Venezuelan security forces have detained thousands of demonstrators. (Carlos Garcia Rawlins/Reuters)

Diego Scharifker is a former city council member and student leader from Caracas, Venezuela.

Efraín Ortega, a 42-year-old with a college degree in administration and computer science, was unlawfully detained in Caracas on July 24, 2014. He was tortured and beaten, his body taped with cardboard and newspapers to avoid leaving marks. He was later handcuffed with his arms behind his back and hung until his shoulders gave up. He was finally released on Oct. 6, 2017, after his preliminary hearing was postponed 20 times.

Ortega’s harrowing story is included in report released last week by the Organization of American States, which had appointed a panel of independent international experts to establish whether the government of Venezuelan President Nicolás Maduro had committed crimes against humanity while repressing multiple protests from 2014 to 2017.

Reading the nearly-400-page report is psychologically and emotionally exhausting. Manuel Ventura Robles, a former judge of the Inter-American Court of Human Rights and a member of the panel, said while presenting the report: “Frankly, I’ve never been as morally affected as I have by the cases of torture we have found.”

The O.A.S. reached a definite conclusion: There is more than enough proof to presume that crimes against humanity have been committed in Venezuela and — most importantly — that action must be taken. Rape, murder, illegal detention, among other crimes, show the systematic repression of a regime that aims to spread fear in the civilian population.

I led many protests as a member of the city council of Chacao, one of the five municipalities of Caracas. Every day I feared being caught and being tortured. Members of the security forces chased me and other protesters down the streets, and we were saved by good Samaritans who opened their homes to let us hide inside.

I will never forget the shrieks of pain I heard at a medical center from the mother of Juan Pablo Pernalete, after she was told that her son had been killed by a tear-gas canister shot at point-blank range directly into his chest. Through the shock and pain we all felt, I could see doctors and nurses crying and fellow protester shouting angry insults against the regime.

One witness account in the report is given by Reny Elías, a 35-year-old who was arrested at his home after an illegal raid without a warrant. He describes “officers choosing one young man, pulling down his pants in front of the other detainees, putting teargas powder and water in his anus, and penetrating him with a broomstick.”

Numerous accounts describe members of the police or military routinely using torture — all in an attempt to make individuals regret ever having dared to express their inalienable right to speech, to protest, to clamor for a better life.

Many people are now familiar with the tragic humanitarian crisis roiling Venezuela due to mismanagement of the economy and widespread corruption. But this report now offers proof of a targeted and repressive suffering.
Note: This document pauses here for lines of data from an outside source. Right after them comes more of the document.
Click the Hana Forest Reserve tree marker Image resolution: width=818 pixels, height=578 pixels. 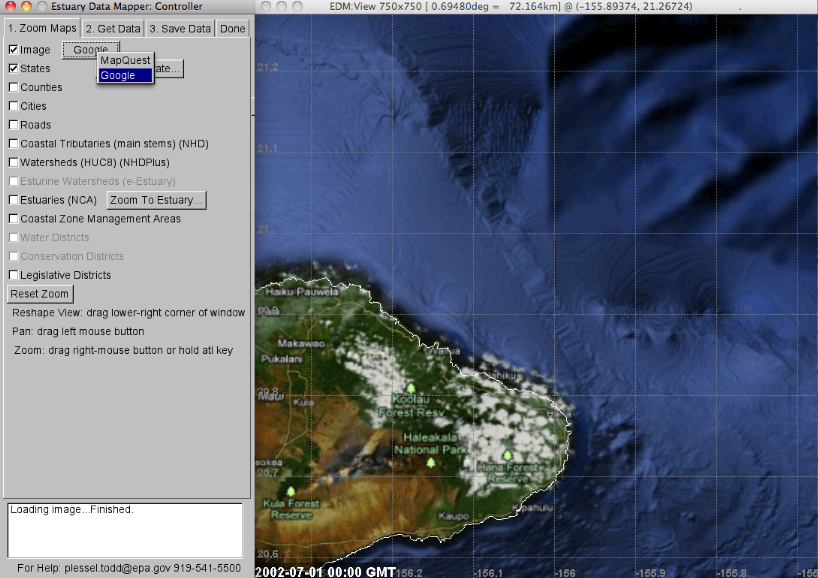click(508, 454)
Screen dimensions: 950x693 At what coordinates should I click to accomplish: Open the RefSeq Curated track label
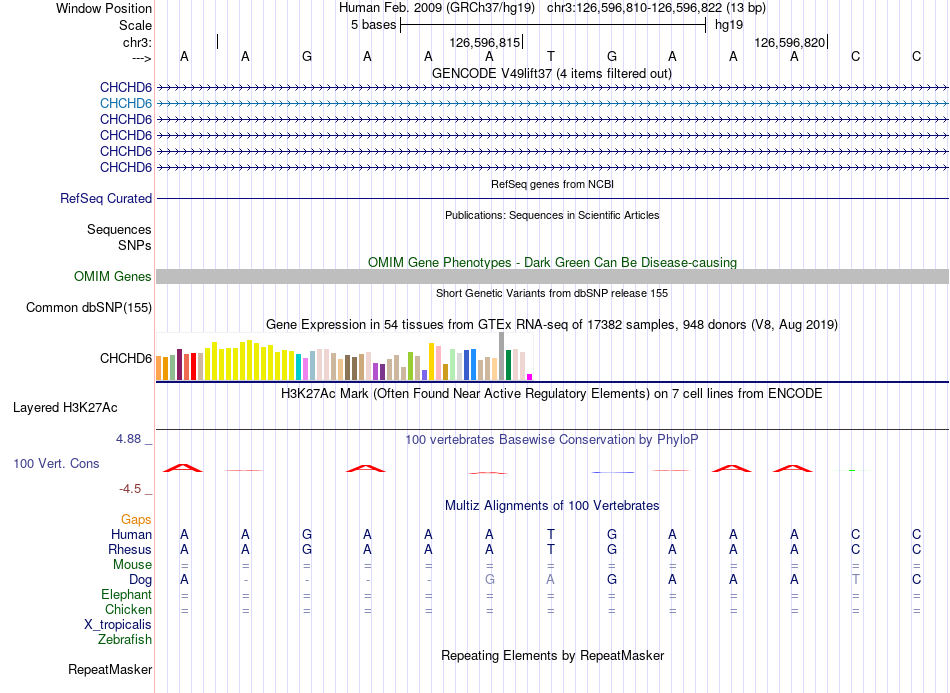(106, 199)
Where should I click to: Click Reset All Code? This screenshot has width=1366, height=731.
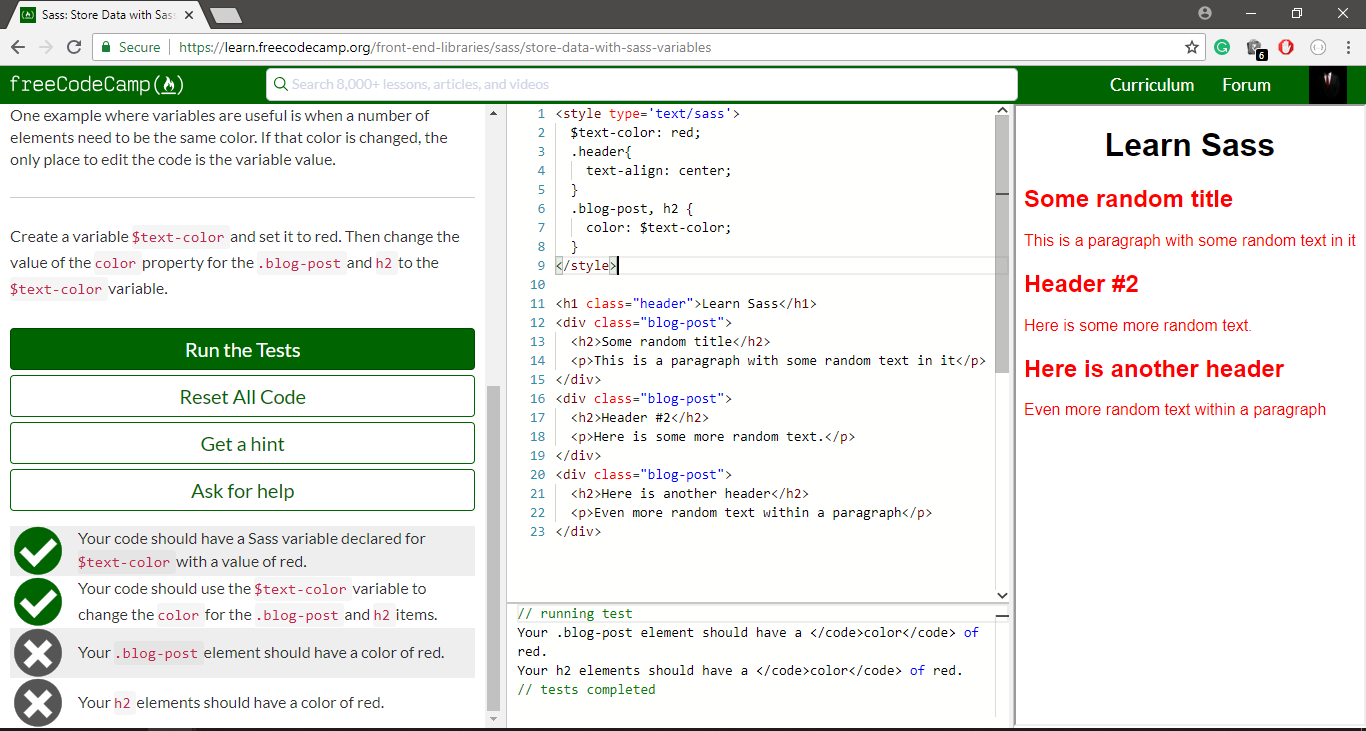(x=242, y=396)
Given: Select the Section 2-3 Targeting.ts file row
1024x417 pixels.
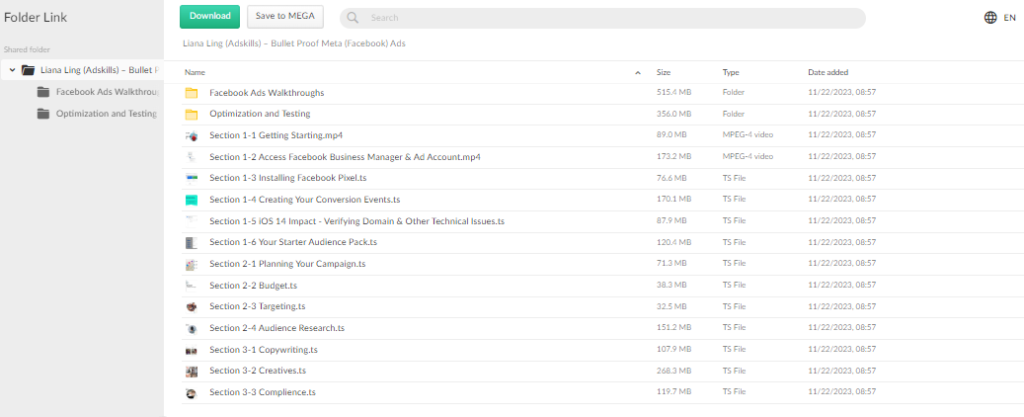Looking at the screenshot, I should tap(420, 307).
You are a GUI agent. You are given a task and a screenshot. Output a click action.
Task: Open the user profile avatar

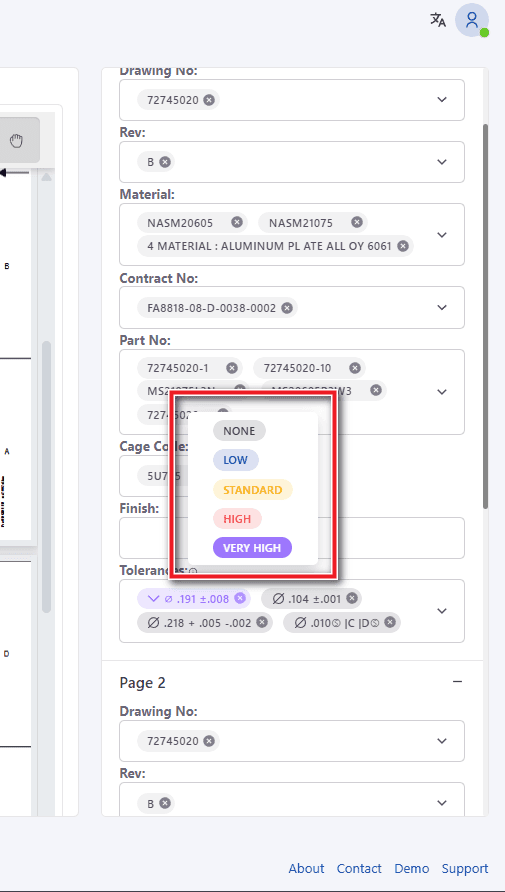coord(471,20)
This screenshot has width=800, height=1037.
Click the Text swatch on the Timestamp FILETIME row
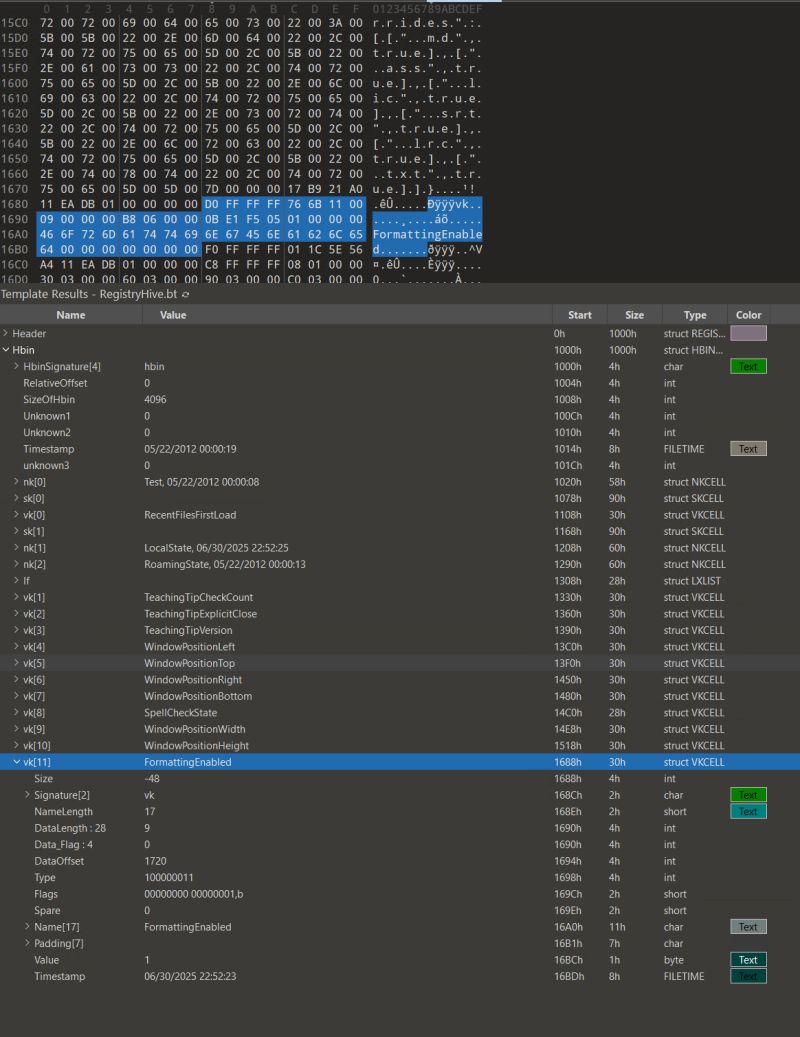(x=747, y=448)
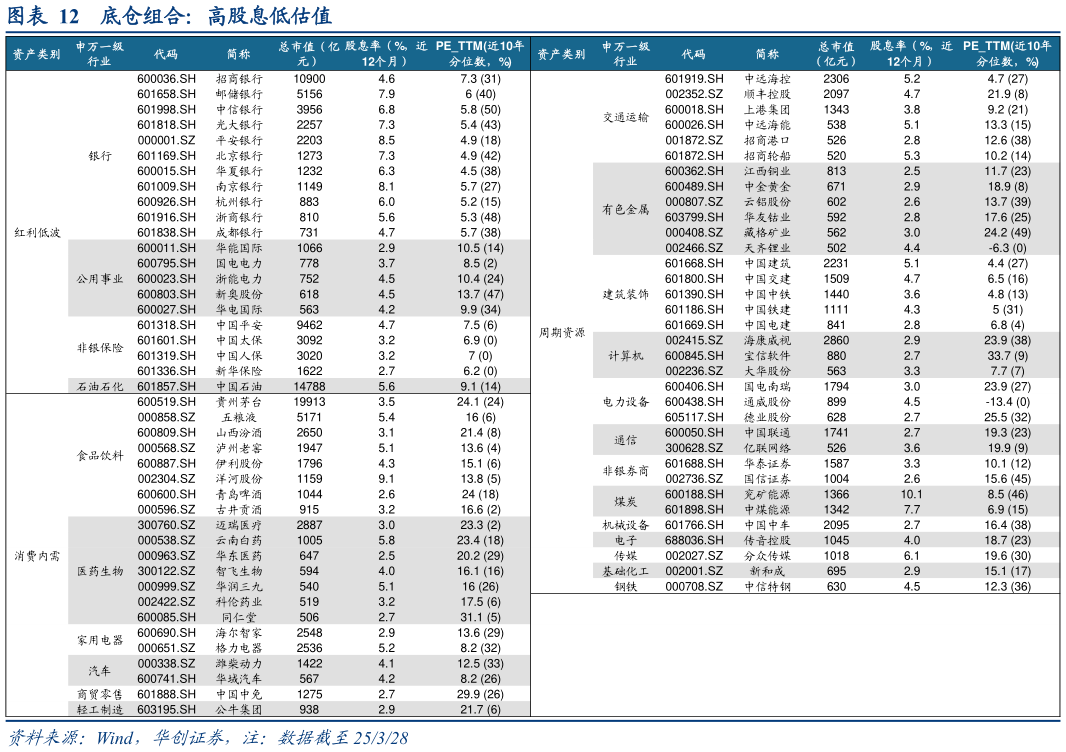Click the 消费内需 asset category cell

coord(37,556)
That’s the truth about Venezuela today: Some struggle to survive sickness and hunger, and all are terrorized through the use of state sponsored violence.

Luis Almagro, the O.A.S. secretary-general, is sending the torture report to the International Criminal Court. A regional government must sponsor the action to trigger an official investigation against the high-ranking Venezuelan officials named in the report, including Maduro, Defense Minister Vladimir Padrino López and the director of the political police (SEBIN), Gustavo González López.

The torture report further isolated the Maduro regime. Wednesday’s O.A.S. General Assembly approval of a resolution denouncing the sham elections of May 20, with even past allies turning against the regime, was another step in the right direction to keep international pressure. But Venezuela will not be free until the democratic ordered is restored and those responsible for human rights abuses are brought to justice.